Analysis of microRNA-199a-3p expression in CD4+ T cells of systemic lupus erythematosus.

Abstract

Accumulating evidence have suggested microRNAs (miRNAs) play important roles in the pathogenesis of systemic lupus erythematosus (SLE). Here we aimed to explore aberrant expression of miRNAs in CD4+ T cells from SLE patients and their potential function in SLE pathogenesis. First, next-generation sequencing was performed on CD4+ T cells from four SLE patients and three healthy controls (HCs). Candidate miRNAs were then validated in CD4+ T cells from 97 patients with SLE, 16 patients with rheumatoidarthritis, and 12 HCs using qRT-PCR. Then the relationship between the candidate miRNA and clinical characteristics was analyzed.

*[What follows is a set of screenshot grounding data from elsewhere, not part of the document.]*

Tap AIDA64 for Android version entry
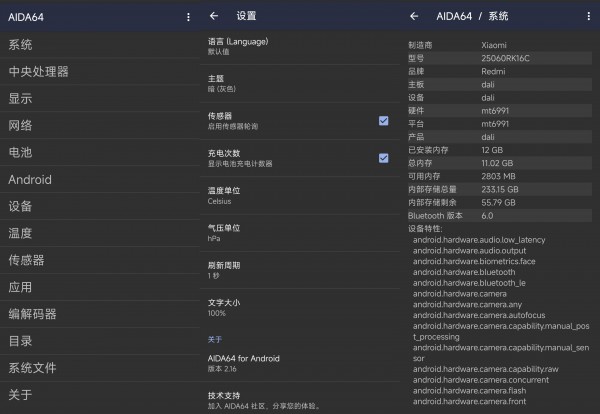The height and width of the screenshot is (414, 600). click(300, 363)
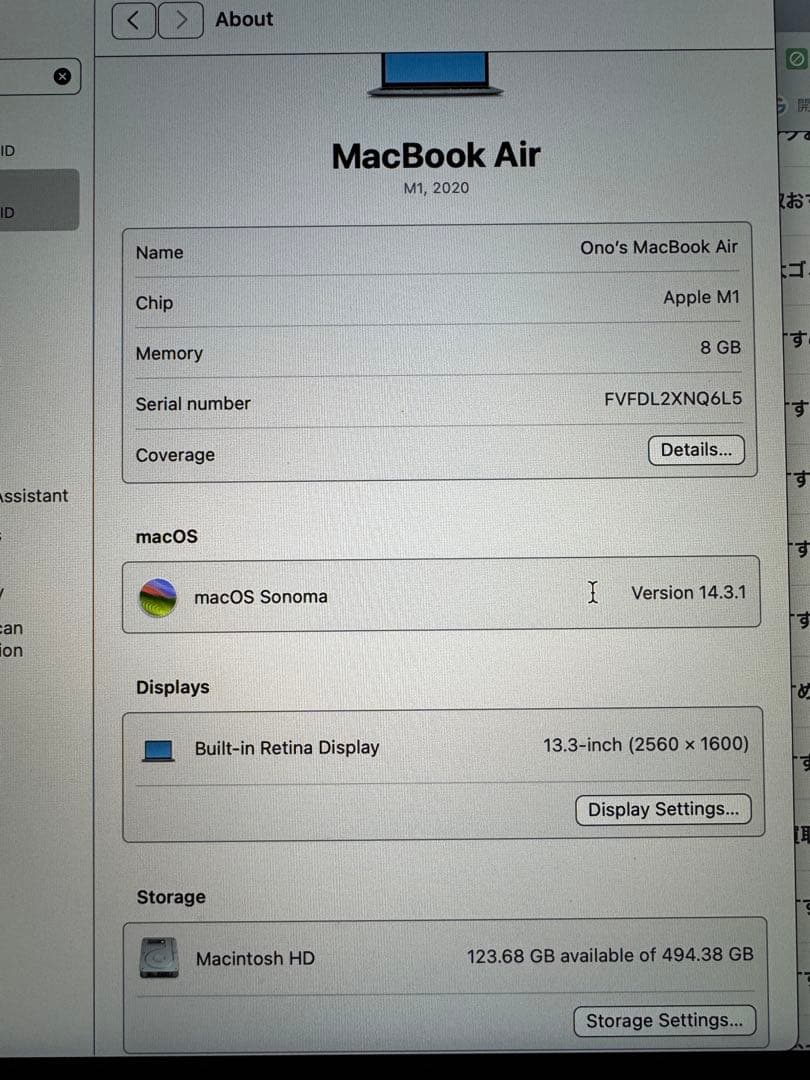Click the forward navigation chevron
Viewport: 810px width, 1080px height.
(181, 20)
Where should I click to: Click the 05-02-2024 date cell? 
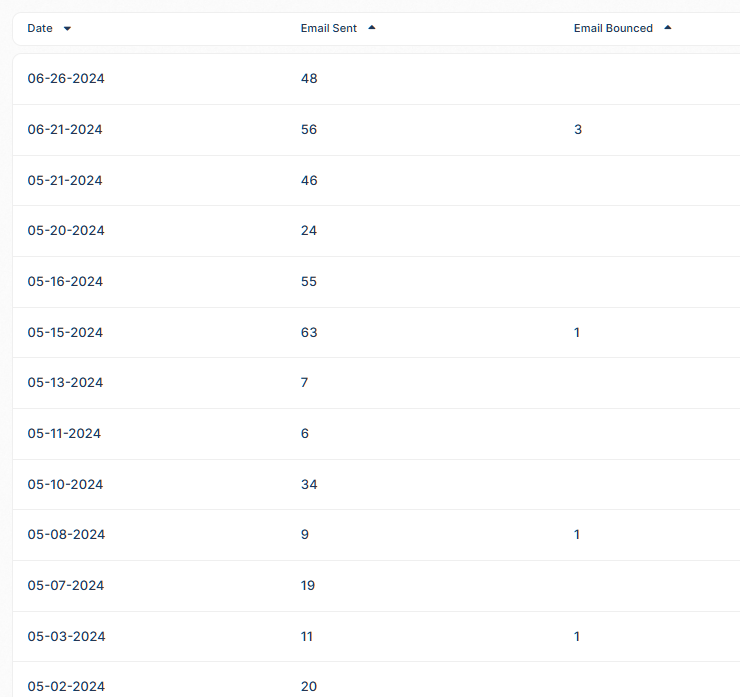click(65, 686)
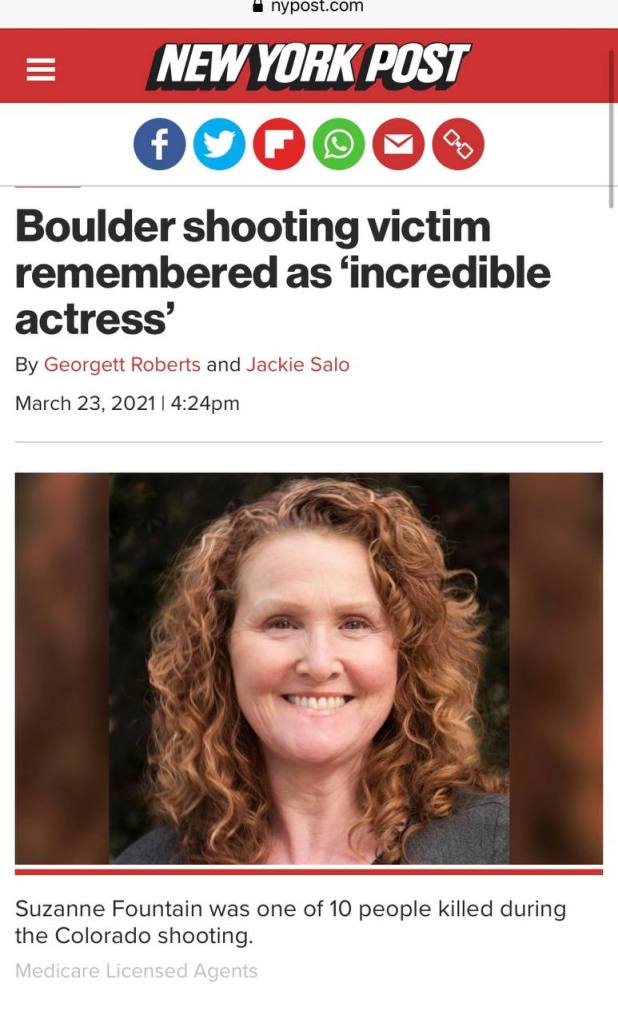Viewport: 618px width, 1023px height.
Task: Click the page scrollbar on right edge
Action: [611, 128]
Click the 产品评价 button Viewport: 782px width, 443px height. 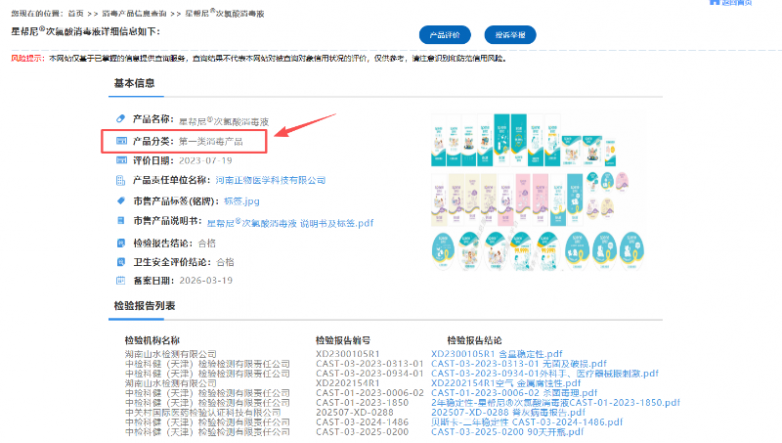pos(444,35)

Bioinformatics analysis and validation of the target genes of the candidate miRNA were performed. A total of 66 upregulated miRNAs and 70 downregulated miRNAs were found between SLE and normal CD4+ T cells samples. miR-199a-3p was identified significant upregulation in the CD4+ T cells of lupus patients. High expression of miR-199a-3p was correlated with several clinical characteristics including low C3 level, positive anti-dsDNA antibody, high ESR level, active lupus nephritis, and active disease activity. When distinguishing active LN from non-LN or active lupus from stable lupus, the AUCs of miR-199a-3p were 0.68 and 0.70, respectively. And the expression of miR-199a-3p, involved in JAK-STAT signaling pathway, was negatively correlated with the STAM expression in CD4+ T cells of SLE. Our study suggested a novel and promising role of miR-199a-3p in CD4+ T cells for SLE. Further studies are needed to precisely determine the function of miR-199a-3p in this disease. Key Points • Aberrant expression of miRNAs in CD4+ T cells and their potential function in SLE pathogenesis remained unclear. • miR-199a-3p in CD4+ T cells plays a novel role in the pathogenesis of SLE and serves as a potential target for SLE.